Pure passion behind images with a story

Francesca MannGeraldton Guardian
Melissa Weir's photography and artwork always has a story to tell.
Camera IconMelissa Weir's photography and artwork always has a story to tell. Credit: Francesca Mann, The Geraldton Guardian

Through her photography, Melissa Weir captures images of a raw and unedited world.

A naturalist and feminist, Weir is not interested in editing the people or places pictured in her work, wanting to provide a true reflection of a moment.

Weir shoots everything from weddings and landscapes to family portraits and events for her business, MG Pure Images.

“My style is exactly as the name implies — pure, untouched, natural images,” she said.

“I won’t slim down people’s waists, or make them taller or anything like that.

“People who hire me hire me because of that. They don’t want to be retouched and they want to recognise themselves in their pictures.”

Although Weir picked up photography only 12 years ago, art has always been a major part of her life.

When she was growing up, Weir’s mother was unable to work because of epilepsy and instead expressed herself through sketching, painting and ceramics.

By the time Weir was 10, she was following in her mother’s footsteps, sharing her passions and beliefs through art.

“My very first art piece was a picket sign with the quit smoking logo on it and the phone number at the front of our house,” she said.

“Everything I do has a big story to it — it all has something to do about the earth, sustainability and veganism.

“People are interested because you’re using a different element.

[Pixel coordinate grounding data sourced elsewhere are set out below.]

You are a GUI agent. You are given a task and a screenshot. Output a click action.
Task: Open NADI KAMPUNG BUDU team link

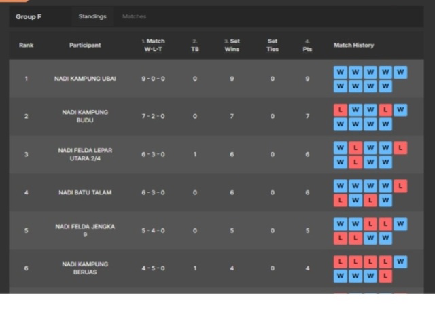(x=85, y=116)
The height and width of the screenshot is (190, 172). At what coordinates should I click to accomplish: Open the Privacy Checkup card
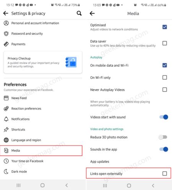coord(43,62)

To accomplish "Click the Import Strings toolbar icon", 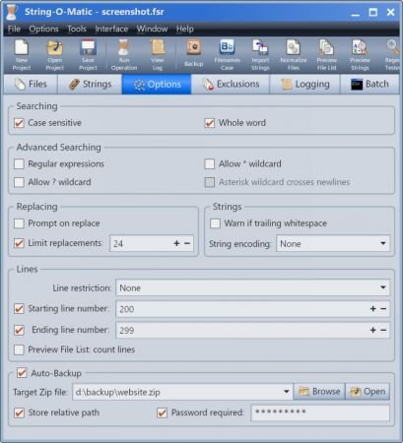I will click(x=260, y=55).
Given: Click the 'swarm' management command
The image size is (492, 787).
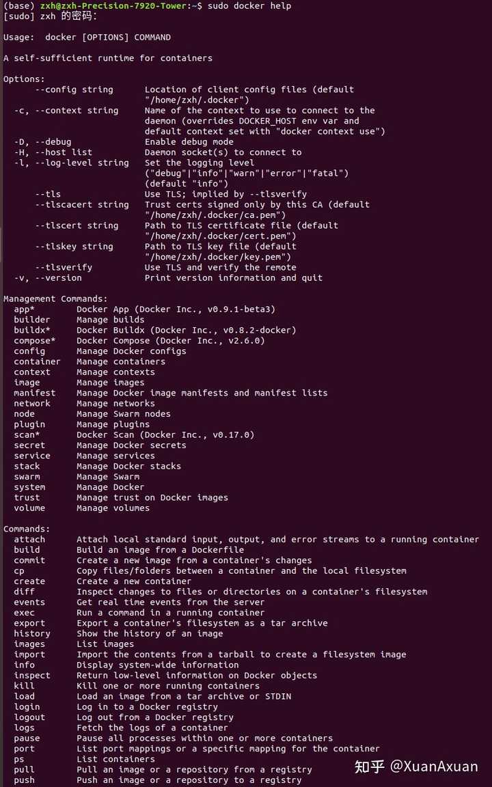Looking at the screenshot, I should click(x=27, y=477).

You’re not just throwing words at them.”

Over the years, Weir’s passion for photography has become more than a hobby, allowing her to work doing what she loves.

But as the mother of two travelled extensively during her 20s, she found herself working in an array of jobs, from assistant at an Aboriginal law firm in South Australia to being a personal trainer.

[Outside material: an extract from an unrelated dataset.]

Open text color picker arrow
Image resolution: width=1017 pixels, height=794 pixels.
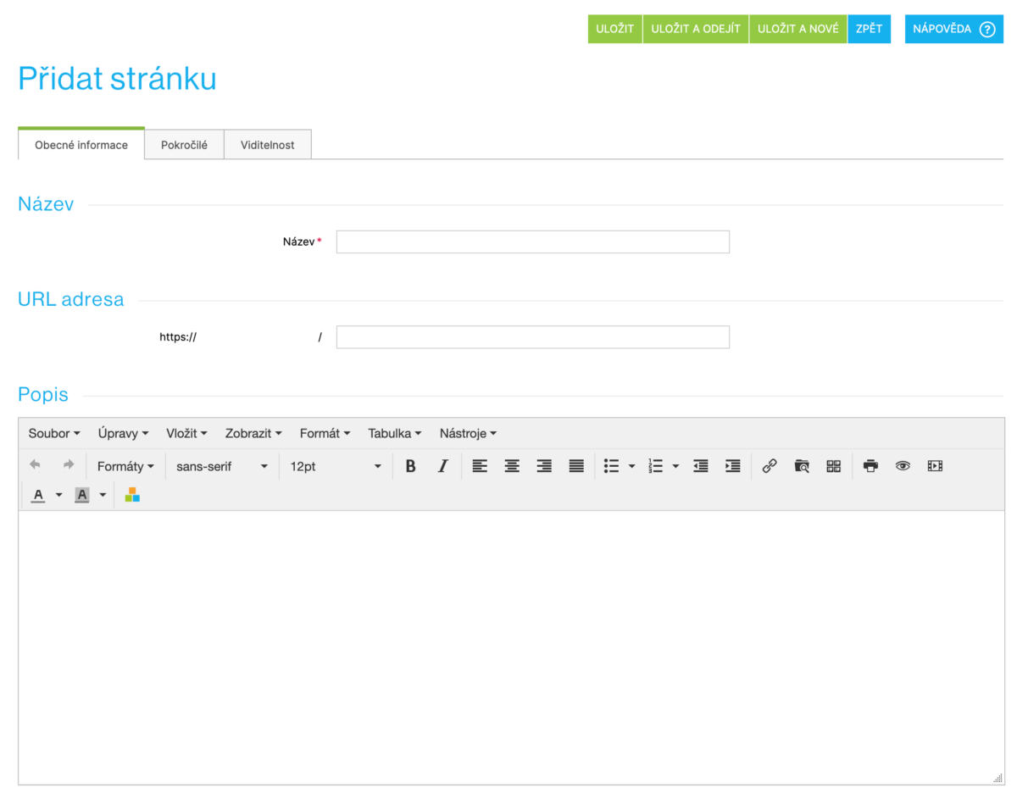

Now in her 30s, Weir’s day job sees her tackle head lice, running a treatment salon.

“I’m the nit lady,” Weir said with a laugh.

“My son got head lice and I struggled with it for three months.

“I couldn’t get rid of them.

“I found out about a salon in Perth, she treated him and we were talking about how she had opened her first franchise and the next thing you know I’m signing the contracts and I’m opening the salon.”

Always wanting to help others, Weir wants to run head lice workshops in an attempt to dispel rumours and myths about them.

She has also started running photography workshops with disengaged youth, recently working with a group of teenagers in Meekatharra.

“I have found my true calling in life, teaching the so-called unteachable,” she said.

“They’re not (unteachable), they just need to have a passion for something.

“I really want to help our future generation.

“They’re the ones that are going to be taking over the earth after we’re gone.”